This document does not constitute tax advice and must not be relied on for any purpose. It is merely a summary of important changes to the Income Tax & related Acts. Some suggestions for your consideration are included.
An important amendment to the Income Tax Act (Section 7C) pertains to interest free or low interest loans to Trusts.
If a connected person, or a company at the instance of that person, extends an interest-free loan to a trust of which he or she or any of his or her children are beneficiaries, the loan would be deemed to accrue interest at 8% per annum. Thus, if an interest-free loan of R1 million is extended to the trust by such a person, the lender will be deemed to have donated to the trust on the last day of the tax year of R80 000 ((R1 million x (8% minus 0%)), because no interest was in fact charged or paid.
But because the annual donations tax exemption of R100 000 will apply, the lender won’t be liable for donations tax unless the loan exceeds R1.25 million (while the official rate remains at 8% per annum), provided the person didn’t make any other donations during the year.

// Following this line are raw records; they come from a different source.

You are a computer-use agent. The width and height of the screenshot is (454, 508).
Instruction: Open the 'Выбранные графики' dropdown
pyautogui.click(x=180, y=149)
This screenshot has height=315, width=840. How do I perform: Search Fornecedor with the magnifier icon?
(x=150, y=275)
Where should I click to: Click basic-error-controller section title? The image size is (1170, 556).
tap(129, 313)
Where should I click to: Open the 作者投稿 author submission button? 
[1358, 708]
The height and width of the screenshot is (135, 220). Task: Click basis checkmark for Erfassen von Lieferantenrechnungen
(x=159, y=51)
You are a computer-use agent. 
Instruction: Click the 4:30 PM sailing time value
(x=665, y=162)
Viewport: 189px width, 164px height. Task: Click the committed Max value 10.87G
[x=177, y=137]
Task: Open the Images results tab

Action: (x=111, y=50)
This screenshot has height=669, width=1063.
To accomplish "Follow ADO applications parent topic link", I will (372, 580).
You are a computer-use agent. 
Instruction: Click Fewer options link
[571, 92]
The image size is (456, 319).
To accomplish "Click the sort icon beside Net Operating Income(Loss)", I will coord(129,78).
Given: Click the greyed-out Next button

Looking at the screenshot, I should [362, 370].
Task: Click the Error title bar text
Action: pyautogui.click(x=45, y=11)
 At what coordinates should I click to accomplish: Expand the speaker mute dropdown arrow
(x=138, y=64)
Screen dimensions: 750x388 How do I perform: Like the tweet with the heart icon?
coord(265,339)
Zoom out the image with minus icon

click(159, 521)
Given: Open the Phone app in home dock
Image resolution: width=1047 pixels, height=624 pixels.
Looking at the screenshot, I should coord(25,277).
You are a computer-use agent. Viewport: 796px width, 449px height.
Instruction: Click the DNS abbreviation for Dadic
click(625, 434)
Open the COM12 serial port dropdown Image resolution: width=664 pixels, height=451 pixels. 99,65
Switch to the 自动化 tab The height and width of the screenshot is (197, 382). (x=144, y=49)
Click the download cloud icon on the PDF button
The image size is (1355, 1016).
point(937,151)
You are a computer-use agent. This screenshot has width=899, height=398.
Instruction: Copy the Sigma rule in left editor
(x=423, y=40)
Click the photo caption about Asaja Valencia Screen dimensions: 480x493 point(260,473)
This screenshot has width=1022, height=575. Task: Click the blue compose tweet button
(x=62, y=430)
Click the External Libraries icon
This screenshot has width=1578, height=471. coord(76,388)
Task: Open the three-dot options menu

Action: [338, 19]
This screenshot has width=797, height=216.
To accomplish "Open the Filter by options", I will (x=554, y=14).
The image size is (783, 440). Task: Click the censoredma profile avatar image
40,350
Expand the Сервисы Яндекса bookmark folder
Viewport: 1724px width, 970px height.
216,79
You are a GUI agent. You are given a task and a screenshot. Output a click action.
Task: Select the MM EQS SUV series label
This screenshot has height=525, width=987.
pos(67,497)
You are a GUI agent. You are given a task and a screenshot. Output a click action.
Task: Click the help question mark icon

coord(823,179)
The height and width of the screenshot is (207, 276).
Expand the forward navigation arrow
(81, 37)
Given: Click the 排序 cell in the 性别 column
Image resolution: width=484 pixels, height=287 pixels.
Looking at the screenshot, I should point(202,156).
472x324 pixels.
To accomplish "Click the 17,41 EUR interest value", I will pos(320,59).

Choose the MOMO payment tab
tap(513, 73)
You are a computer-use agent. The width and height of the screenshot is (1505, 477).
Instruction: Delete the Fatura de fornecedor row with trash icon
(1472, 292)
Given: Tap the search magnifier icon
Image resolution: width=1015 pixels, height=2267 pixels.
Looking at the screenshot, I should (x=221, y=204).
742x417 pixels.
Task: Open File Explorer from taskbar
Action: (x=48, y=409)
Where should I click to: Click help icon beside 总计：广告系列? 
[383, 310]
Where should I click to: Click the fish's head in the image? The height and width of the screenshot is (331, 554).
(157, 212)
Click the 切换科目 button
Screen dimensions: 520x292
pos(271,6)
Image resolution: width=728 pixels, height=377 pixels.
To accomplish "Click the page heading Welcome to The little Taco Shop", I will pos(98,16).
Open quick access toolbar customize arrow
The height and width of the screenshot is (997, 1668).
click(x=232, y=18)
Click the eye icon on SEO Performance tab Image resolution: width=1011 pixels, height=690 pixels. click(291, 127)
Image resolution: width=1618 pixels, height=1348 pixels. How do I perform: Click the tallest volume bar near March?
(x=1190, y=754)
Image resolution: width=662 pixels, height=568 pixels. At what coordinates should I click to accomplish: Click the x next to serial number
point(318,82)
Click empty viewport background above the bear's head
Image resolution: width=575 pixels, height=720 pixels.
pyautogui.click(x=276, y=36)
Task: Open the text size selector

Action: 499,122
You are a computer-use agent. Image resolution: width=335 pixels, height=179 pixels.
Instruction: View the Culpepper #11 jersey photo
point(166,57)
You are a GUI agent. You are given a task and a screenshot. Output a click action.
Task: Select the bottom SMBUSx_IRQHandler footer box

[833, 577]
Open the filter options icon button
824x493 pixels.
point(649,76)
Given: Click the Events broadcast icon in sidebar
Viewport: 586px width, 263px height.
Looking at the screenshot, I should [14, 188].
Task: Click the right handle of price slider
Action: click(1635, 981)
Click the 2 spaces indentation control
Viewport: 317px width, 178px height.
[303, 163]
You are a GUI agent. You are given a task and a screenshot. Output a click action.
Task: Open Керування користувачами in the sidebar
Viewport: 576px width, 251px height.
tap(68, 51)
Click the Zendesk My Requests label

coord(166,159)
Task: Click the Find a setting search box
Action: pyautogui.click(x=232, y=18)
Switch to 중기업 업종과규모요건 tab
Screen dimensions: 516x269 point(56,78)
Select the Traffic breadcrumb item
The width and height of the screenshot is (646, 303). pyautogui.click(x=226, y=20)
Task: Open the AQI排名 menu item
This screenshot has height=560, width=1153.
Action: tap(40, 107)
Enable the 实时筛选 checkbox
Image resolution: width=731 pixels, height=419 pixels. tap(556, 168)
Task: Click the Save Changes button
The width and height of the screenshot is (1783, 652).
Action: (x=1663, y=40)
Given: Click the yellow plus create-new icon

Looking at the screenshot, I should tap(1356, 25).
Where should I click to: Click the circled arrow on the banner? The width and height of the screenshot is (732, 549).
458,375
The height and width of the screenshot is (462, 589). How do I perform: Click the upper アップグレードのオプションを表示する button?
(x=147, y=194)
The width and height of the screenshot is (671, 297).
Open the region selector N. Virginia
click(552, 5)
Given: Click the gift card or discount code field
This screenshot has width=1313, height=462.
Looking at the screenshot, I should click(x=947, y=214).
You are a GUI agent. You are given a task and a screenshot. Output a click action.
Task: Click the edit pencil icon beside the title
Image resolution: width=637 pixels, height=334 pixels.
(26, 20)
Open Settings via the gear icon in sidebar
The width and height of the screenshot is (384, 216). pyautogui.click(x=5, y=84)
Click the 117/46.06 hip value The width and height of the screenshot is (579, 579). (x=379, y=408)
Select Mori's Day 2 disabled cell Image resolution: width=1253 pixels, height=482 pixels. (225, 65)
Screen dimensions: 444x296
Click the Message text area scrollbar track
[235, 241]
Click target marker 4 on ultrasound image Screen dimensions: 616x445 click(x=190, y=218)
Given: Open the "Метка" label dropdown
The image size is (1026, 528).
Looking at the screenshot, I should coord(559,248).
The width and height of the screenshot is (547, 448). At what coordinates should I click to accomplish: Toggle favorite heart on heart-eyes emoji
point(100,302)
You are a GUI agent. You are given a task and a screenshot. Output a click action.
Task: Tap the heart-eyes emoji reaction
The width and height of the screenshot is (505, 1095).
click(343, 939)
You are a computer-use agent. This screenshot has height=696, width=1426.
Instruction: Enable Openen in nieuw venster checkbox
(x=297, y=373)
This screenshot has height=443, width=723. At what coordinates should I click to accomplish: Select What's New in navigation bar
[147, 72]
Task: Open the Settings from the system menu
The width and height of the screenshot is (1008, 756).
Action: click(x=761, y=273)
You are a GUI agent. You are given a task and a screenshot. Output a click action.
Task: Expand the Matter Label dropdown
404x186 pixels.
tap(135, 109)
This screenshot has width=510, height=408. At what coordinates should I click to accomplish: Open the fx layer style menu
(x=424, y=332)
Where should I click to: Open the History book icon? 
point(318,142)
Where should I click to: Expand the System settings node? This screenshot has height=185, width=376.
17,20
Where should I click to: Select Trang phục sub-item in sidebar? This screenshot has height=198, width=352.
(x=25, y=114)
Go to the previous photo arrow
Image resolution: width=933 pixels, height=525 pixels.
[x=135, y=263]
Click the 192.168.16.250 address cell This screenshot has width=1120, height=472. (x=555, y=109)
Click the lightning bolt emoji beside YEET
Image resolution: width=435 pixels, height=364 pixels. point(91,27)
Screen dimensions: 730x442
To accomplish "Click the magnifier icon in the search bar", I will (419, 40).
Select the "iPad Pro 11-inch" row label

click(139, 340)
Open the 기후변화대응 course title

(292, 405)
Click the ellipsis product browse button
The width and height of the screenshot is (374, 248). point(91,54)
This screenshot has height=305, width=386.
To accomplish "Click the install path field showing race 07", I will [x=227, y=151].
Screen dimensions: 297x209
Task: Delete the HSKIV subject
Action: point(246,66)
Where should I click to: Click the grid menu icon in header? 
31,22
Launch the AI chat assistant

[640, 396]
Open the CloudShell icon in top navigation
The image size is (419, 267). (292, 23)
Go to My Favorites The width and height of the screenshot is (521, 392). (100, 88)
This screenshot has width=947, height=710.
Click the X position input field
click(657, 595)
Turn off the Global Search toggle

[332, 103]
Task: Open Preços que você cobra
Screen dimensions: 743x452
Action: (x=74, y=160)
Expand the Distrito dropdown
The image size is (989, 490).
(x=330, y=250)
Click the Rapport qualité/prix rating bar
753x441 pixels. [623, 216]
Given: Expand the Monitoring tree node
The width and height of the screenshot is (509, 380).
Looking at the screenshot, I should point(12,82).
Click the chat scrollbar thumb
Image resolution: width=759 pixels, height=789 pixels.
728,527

New as well as existing loans are affected.
There are some loans excluded from this:
Loans to PBO
Loan for the purpose of acquiring a primary residence
Issues to consider:
– If interest is charged, will the Trust get the tax deduction? (i.e. is there taxable trading income in the Trust to set this off against?
– The actual interest paid by the Trust is taxable in the hands of the lender
– When a distribution is made to a beneficiary on a loan account, i.e. no cash is paid out by the Trust; will this loan fall into the claws of Section 7C?
There are a few exclusions, the most relevant to you is that a loan that relates to the purchase of a private residence is exempt from this.
It is uncertain if loans that originate from distributions to beneficiaries will fall within the ambit of this change.
The conduit (flow thru) principle, where income in the trust distributed in the same year as when received, retains its identity in the hands of the beneficiary. (interest, capital gain, dividend, etc)
This comes into effect 1 March 2017 and applies to existing & future loans.
2. Withholding tax
The planned withholding tax on services did not make it into law.
Interest paid to foreign person/entity is subject to a 15% withholding tax.
SARS is required to keep record of assessments for 7 years. However SARS may recover debt as old as 15 years.